If you like rejection, become a book publicist
I often remark that the perfect profession for someone with ADHD, is publicity. At any given time, in the book business, you have to store a shelf or two of books in your brain.
Have you ever heard jazz chanteuse, Diane Krall sing the line “I know a little bit about a lotta things…” from an old Peggy Lee song circa 1940’s? Well, instead of finishing that line with the written lyric, “but I don’t know enough about you,” it could easily end with “then I must be in the publicity department of HCI!” Much less musical, but so true.
No kidding. We are the quick studies. The mercurial minds that, when it comes to our work, go only so deep. Although we read every one of our assigned books from cover to cover (wink, wink), we skim off what we need to know and transform that information into clever talking points.

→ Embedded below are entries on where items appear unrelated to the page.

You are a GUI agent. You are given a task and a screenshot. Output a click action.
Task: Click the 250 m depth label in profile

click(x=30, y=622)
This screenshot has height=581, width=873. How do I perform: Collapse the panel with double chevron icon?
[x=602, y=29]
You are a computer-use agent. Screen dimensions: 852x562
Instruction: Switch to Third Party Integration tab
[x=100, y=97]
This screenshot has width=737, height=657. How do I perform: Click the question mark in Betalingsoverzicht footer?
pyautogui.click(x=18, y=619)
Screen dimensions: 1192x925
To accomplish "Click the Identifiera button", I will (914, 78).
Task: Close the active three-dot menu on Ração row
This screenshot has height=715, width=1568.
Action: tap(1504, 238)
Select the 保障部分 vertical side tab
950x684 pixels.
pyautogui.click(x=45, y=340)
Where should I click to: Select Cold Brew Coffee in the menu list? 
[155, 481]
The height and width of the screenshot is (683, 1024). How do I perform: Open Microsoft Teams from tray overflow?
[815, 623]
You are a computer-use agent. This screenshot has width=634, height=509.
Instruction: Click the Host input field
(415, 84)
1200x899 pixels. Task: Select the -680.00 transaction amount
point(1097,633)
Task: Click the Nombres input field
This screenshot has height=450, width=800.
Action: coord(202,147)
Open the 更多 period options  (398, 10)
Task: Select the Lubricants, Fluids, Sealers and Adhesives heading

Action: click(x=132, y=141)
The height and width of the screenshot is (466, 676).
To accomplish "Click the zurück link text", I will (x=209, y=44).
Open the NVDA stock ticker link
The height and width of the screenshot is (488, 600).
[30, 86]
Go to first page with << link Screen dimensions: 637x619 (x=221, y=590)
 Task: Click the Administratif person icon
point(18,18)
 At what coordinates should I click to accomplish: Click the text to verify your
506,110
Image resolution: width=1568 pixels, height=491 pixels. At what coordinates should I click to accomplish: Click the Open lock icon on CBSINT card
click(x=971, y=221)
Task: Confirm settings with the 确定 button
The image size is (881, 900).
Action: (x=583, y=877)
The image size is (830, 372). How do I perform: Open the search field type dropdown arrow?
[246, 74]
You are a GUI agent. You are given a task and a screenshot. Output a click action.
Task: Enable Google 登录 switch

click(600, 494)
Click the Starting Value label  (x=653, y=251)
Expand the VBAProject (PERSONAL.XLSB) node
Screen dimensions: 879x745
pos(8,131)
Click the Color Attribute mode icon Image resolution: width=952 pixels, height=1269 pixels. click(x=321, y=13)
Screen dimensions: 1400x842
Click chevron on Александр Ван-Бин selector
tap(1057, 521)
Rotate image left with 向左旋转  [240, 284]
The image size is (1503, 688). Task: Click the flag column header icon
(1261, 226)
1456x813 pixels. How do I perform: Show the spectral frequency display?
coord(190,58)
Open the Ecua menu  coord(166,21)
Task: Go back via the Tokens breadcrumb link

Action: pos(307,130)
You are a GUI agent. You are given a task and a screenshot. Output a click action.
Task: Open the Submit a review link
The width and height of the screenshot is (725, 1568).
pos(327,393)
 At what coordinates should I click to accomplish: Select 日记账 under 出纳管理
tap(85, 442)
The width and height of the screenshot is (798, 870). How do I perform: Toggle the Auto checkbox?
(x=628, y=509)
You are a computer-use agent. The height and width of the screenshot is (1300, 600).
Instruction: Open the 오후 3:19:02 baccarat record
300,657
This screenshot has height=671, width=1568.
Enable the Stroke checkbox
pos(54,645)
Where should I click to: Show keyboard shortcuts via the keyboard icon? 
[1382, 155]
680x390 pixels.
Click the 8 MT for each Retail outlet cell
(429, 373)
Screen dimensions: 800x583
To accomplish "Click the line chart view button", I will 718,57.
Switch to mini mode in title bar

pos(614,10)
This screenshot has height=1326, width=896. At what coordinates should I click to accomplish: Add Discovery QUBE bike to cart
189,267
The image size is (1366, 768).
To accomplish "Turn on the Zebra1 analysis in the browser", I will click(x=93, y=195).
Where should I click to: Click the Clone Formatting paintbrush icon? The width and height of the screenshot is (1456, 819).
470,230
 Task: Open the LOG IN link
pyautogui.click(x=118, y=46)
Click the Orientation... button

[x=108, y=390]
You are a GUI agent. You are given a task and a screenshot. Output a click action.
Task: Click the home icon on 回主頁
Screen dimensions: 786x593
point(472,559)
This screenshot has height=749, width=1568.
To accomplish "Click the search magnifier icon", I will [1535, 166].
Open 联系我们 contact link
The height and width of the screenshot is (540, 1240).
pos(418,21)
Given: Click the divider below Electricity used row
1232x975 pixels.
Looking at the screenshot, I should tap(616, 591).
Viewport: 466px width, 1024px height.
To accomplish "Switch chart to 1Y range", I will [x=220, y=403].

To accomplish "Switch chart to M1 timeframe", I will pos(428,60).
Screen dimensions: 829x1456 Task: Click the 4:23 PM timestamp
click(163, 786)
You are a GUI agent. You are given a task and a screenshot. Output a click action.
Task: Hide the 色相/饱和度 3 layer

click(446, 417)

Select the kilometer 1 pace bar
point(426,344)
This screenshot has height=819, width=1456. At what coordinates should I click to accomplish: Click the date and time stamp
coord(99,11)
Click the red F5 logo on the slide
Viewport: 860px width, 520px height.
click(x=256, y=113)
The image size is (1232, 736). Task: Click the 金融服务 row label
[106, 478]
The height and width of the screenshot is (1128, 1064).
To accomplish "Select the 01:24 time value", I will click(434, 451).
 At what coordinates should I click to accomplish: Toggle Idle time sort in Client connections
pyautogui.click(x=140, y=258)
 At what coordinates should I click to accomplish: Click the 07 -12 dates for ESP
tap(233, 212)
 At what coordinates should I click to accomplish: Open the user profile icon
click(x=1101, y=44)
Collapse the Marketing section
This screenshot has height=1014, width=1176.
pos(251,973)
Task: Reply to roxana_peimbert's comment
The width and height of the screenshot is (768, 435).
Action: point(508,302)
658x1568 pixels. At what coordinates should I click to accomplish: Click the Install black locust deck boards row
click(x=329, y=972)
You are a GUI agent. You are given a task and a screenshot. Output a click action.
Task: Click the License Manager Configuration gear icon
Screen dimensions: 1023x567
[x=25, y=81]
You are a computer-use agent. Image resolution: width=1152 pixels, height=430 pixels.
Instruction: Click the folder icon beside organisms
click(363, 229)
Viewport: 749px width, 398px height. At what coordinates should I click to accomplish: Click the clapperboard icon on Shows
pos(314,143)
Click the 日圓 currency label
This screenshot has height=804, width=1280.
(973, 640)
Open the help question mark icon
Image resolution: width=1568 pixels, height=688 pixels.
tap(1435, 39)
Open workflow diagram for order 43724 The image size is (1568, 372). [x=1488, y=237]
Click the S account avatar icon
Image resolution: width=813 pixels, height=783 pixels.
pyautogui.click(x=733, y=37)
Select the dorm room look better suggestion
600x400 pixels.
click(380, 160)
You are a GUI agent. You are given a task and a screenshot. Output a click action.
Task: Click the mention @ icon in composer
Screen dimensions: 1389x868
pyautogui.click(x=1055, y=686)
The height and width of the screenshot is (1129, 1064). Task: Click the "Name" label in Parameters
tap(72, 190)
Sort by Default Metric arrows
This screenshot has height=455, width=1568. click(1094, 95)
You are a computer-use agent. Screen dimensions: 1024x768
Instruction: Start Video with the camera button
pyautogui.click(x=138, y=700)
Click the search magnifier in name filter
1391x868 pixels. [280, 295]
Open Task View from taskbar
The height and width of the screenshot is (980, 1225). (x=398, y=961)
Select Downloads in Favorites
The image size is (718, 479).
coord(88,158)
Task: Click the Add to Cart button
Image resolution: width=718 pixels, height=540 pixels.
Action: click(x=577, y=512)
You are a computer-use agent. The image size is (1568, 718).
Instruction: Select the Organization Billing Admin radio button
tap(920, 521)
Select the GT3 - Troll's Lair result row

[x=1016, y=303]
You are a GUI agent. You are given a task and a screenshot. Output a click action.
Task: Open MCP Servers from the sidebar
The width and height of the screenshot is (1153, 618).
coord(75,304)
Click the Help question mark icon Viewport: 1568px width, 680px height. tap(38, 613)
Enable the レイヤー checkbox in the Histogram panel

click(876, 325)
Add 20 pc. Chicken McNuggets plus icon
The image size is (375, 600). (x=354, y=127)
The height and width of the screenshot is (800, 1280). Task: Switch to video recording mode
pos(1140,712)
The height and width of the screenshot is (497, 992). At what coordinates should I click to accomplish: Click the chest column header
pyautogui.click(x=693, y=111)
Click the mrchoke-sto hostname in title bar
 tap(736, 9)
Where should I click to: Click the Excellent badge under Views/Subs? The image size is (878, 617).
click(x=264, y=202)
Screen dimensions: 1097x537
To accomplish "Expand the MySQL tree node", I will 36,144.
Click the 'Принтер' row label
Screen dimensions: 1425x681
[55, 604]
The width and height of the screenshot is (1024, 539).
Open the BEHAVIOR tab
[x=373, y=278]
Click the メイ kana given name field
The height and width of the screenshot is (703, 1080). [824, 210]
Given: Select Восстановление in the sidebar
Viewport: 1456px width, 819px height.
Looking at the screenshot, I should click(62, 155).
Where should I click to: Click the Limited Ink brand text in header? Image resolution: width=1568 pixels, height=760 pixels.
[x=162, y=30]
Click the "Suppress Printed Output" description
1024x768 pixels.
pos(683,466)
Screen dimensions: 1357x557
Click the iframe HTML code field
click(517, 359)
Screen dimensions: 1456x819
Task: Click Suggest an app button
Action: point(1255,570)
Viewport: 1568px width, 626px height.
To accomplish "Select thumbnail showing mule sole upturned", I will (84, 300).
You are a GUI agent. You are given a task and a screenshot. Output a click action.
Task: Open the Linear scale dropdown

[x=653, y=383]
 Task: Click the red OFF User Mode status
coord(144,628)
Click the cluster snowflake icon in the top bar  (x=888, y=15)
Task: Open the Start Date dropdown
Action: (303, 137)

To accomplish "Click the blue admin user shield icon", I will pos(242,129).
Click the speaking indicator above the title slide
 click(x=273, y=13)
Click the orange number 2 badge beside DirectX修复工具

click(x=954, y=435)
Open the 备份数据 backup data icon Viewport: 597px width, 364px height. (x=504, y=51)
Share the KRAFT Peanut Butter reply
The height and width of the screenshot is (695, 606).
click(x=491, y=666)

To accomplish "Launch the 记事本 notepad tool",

How could we do it any other way? When we represent doctors with diet books, for example, we couldn’t pretend to speak in sound bytes what took them years to master in med school. But we do create the perfect opening for them to tell their own stories. We whet the appetite of the reporter or producer and whenever possible, let the true expert take over.
It’s our job think quickly. Should our media contact not buy one book idea that we’re pitching, we need to quickly upsell them another. It sounds a lot like sales, doesn’t it? Well guess what…?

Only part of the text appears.